Your goal:
Say only how many lines in the entries below contain the word "computer".

[Saved data entries]

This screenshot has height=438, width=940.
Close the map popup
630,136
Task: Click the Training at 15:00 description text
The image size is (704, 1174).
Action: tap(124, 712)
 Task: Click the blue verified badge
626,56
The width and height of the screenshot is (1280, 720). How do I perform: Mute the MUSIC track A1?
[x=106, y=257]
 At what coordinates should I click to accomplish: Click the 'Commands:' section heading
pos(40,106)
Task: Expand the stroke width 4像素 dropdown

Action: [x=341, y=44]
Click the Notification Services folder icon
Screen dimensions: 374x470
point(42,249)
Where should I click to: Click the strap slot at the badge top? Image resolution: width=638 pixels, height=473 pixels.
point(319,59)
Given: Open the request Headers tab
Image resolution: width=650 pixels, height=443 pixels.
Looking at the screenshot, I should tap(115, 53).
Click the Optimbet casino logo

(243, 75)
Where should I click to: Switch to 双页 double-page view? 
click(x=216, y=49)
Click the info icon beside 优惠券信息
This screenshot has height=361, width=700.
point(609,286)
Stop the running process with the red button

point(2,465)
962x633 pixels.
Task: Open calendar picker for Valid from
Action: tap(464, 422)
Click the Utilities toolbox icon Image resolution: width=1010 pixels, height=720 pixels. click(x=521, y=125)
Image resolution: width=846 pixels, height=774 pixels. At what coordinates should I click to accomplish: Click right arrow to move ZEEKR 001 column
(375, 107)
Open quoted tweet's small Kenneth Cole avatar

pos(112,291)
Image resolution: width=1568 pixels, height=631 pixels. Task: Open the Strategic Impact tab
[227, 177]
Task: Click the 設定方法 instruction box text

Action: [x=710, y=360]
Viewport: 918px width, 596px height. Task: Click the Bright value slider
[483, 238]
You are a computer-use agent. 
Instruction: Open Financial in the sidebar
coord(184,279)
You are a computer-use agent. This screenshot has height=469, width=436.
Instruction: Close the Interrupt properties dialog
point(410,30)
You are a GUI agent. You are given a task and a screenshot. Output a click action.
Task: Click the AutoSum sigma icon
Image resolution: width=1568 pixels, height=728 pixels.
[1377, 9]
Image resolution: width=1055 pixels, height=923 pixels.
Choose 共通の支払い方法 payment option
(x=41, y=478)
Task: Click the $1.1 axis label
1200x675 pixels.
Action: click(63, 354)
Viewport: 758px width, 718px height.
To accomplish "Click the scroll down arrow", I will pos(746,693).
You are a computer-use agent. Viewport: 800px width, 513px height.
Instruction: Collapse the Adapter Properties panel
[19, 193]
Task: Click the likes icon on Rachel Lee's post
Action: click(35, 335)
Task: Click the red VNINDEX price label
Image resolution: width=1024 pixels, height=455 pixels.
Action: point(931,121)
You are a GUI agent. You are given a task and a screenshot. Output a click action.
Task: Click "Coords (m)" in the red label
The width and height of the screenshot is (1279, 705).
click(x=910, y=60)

Exercise output:
3